Test Your SSDs For Consistent Performance

Businesses don’t buy specifications. They buy results. When an enterprise buys a storage solution, it wants a specific set of equipment to accomplish tasks that meet one or more specific business needs. If that task happens to be online transaction processing (OLTP), that need likely will be measured in input/output operations per second (IOPS).

However, OLTP workloads sport much different characteristics than, say, archival or media serving workloads. The size of files, frequency of read/write requests, number of simultaneous users, and many other factors will vary according to the workload type. A storage product that seems to be best-of-breed in one application may, in a different environment, fall on its face.

Much of the storage market is preoccupied with only two metrics: dollars per gigabyte and peak transfer rates. Thinking in these terms derives mostly from the consumer/client market, where capacity, cost, and raw speed (usually in that order) are the three bullet points that buyers study. But in data centers, performance is not as much about peak speed as it is about sustained, consistent ability to operate at the highest possible levels under enterprise-specific workloads and conditions.

A Matter Of Metrics

Can you measure an elephant on a bathroom scale? In theory, yes. Is it the most appropriate way to measure the animal, and do you trust the results to be accurate? Probably not.

In the world of enterprise storage, Iometer is a bathroom scale. While use of the free program for benchmarking is ubiquitous, it remains fairly simplistic in how it conducts testing. Being able to set given percentages of random versus sequential data between client and server volumes is fine, but that only addresses a limited set of criteria.
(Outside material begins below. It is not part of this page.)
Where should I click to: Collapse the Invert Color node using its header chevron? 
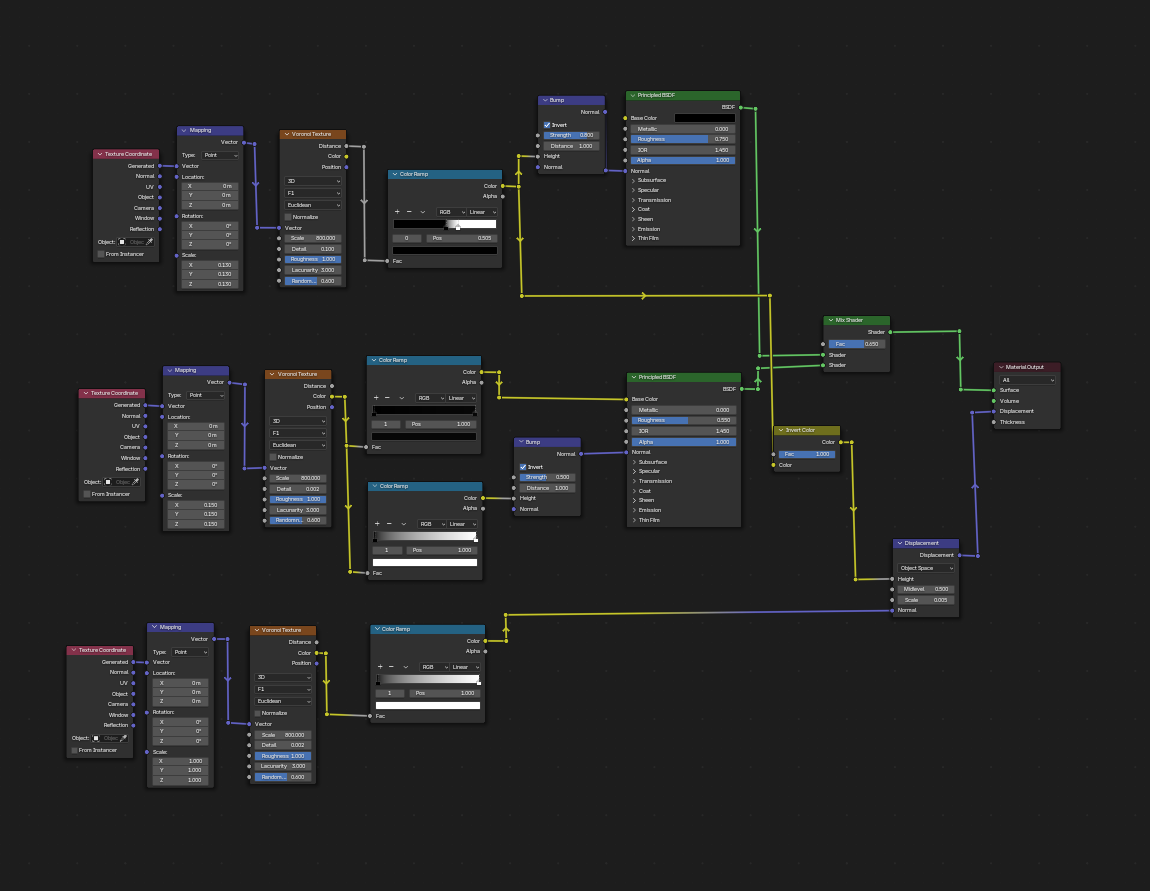[780, 430]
We can borrow an example from the client device world. In 2008, according to SearchStorage, IDC set out to test the widely held assumption that solid-state disks (SSDs) in PCs would deliver faster application launch times because their access times were so much faster than those of hard drives (Fig. 1).

1.Not all apps benchmark equally. IDC testing reveals how the assumed performance advantage seen in HD Tach does not appear when testing Internet Explorer. (courtesy of IDC’s “The Need to Standardize Storage Device Performance Metrics,” sponsored by Seagate)
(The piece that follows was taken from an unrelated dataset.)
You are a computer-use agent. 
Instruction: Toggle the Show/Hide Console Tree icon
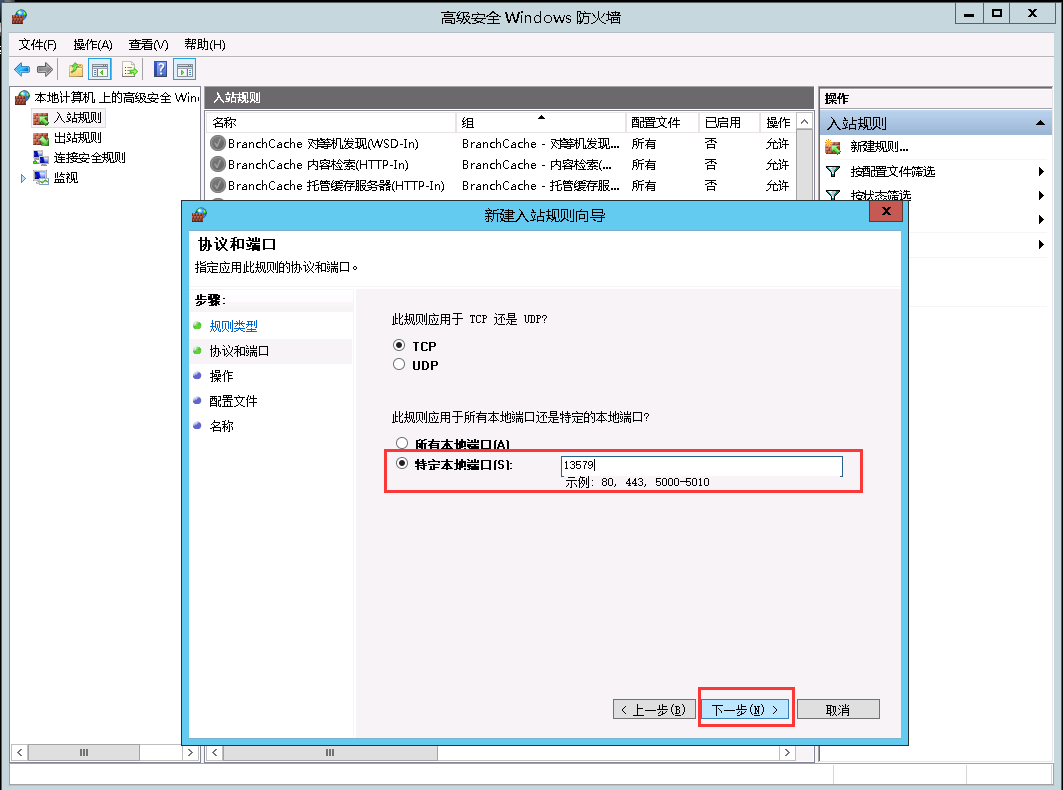pyautogui.click(x=99, y=69)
Initial numbers obtained with storage device benchmarking tool HD Tach confirmed the well-known fact that SSD accesses were virtually instantaneous and many times faster than hard drives. But once the drives were installed into a laptop and put under real-world conditions, it became obvious that other factors within the system were limiting performance.

The SSDs showed essentially no benefit over their famously slower magnetic cousins. In other words, the commonly held assumptions about SSD performance in a given scenario were based on misapplied data from a benchmarking tool inappropriate to the application at hand.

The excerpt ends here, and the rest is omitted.